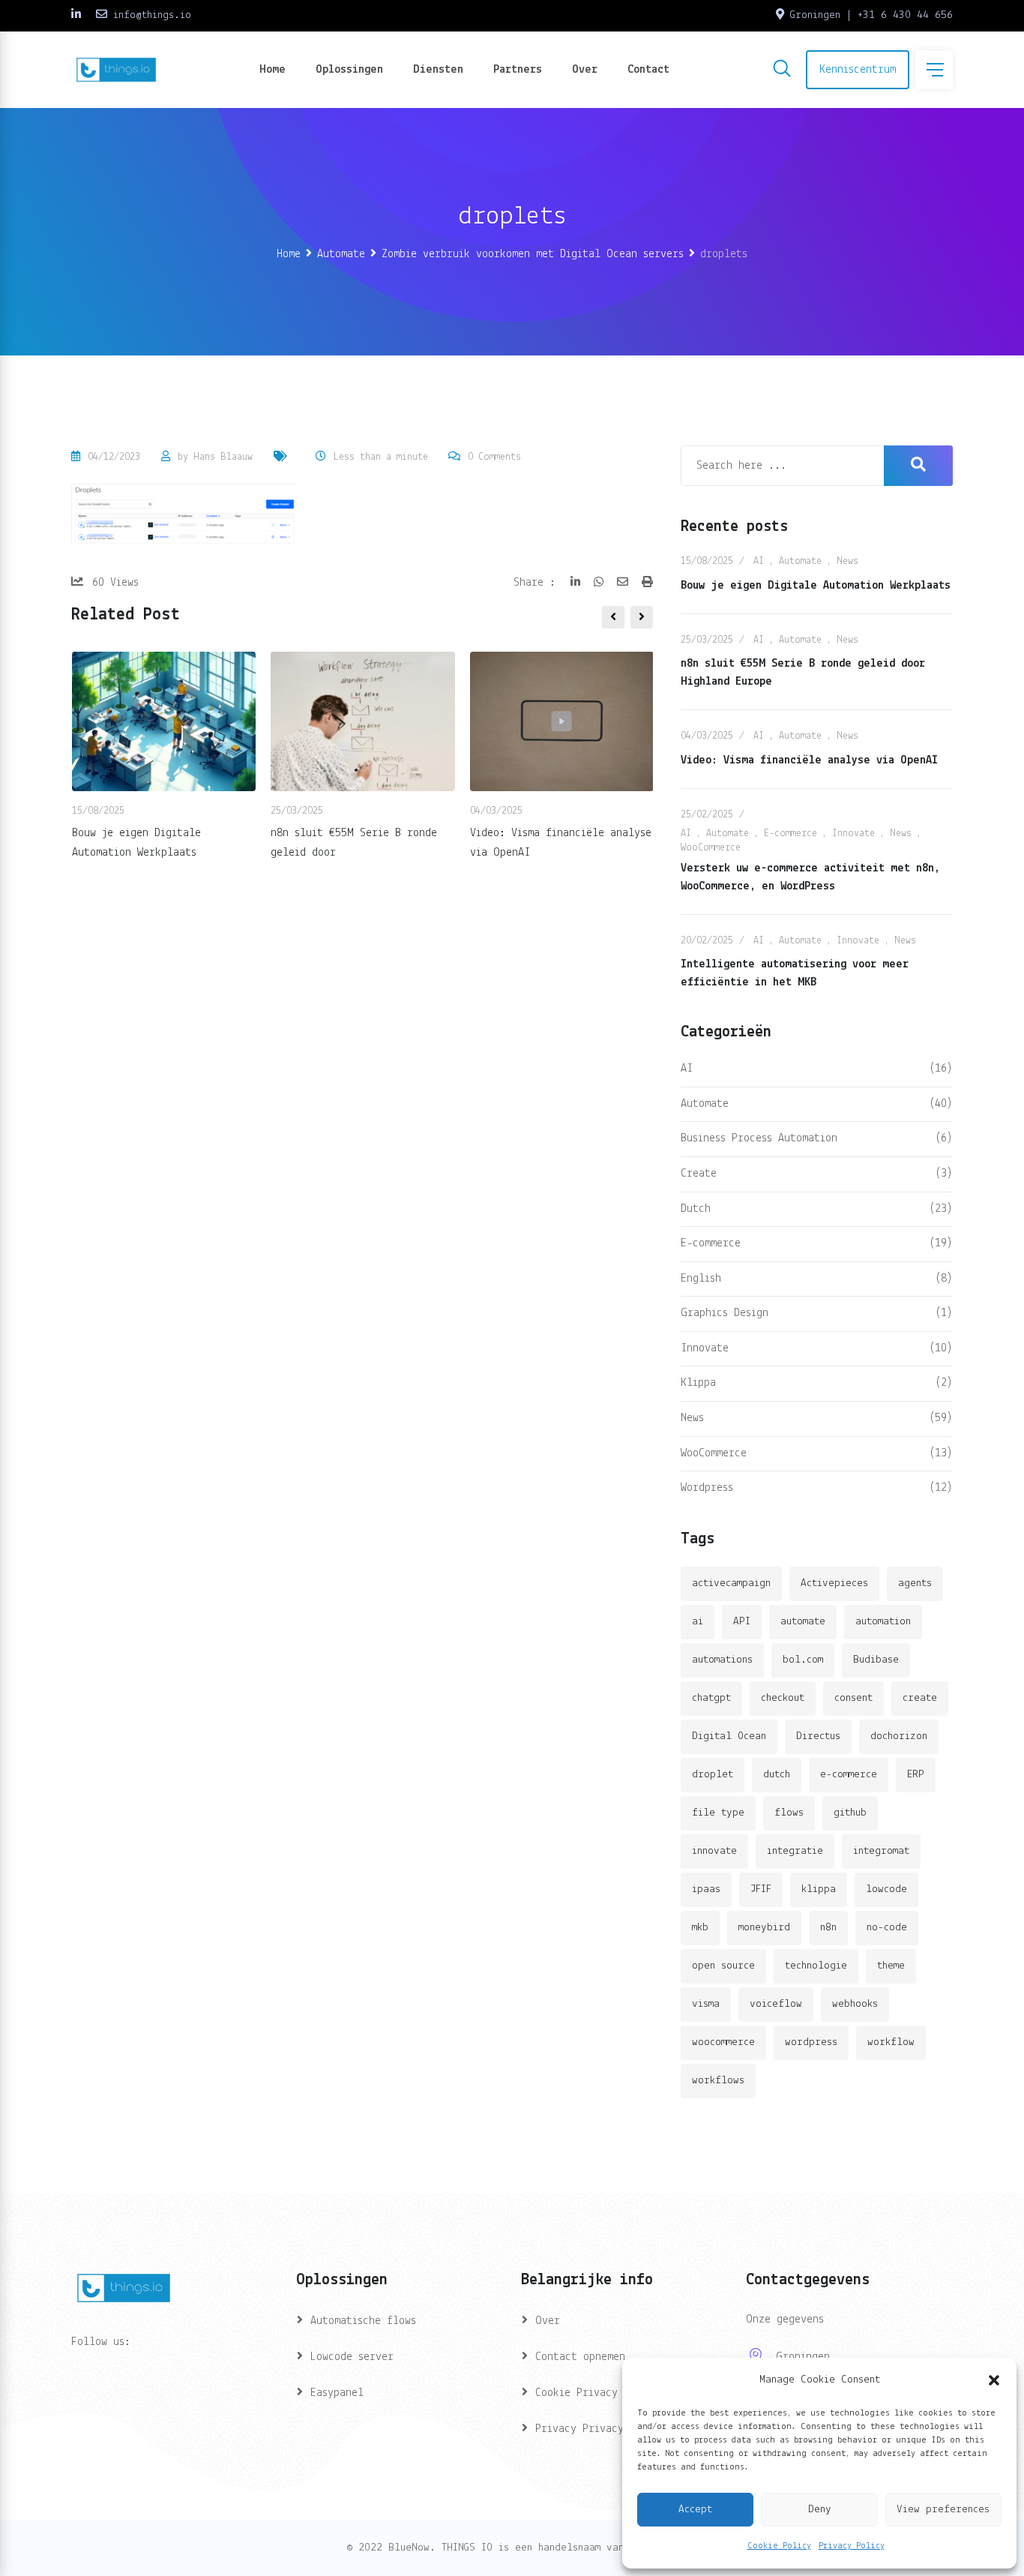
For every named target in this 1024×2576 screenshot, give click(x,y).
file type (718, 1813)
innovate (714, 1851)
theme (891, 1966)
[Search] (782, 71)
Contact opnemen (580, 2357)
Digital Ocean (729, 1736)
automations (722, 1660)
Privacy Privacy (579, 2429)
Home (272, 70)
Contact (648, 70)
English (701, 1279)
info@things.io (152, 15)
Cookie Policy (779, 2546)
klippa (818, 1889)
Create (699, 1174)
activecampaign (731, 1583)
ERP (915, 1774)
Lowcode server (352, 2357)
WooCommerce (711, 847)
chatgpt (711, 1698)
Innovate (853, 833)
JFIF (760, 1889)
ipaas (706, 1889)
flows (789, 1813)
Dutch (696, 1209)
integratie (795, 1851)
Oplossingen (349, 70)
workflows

####

ASSIGNED TASK:
The answer must reproduce every line of the records above exactly, with all pictures left out.

ANSWER SECTION:
For every named target in this 1024×2576 screenshot, give click(x,y).
file type (718, 1813)
innovate (714, 1851)
theme (891, 1966)
[Search] (782, 71)
Contact opnemen (580, 2357)
Digital Ocean (729, 1736)
automations (722, 1660)
Privacy Privacy (579, 2429)
Home (272, 70)
Contact (648, 70)
English (701, 1279)
info@things.io (152, 15)
Cookie Policy (779, 2546)
klippa (818, 1889)
Create (699, 1174)
activecampaign (731, 1583)
ERP (915, 1774)
Lowcode server (352, 2357)
WooCommerce (711, 847)
chatgpt (711, 1698)
Innovate (853, 833)
JFIF (760, 1889)
ipaas (706, 1889)
flows (789, 1813)
Dutch (696, 1209)
integratie (795, 1851)
Oplossingen (349, 70)
workflows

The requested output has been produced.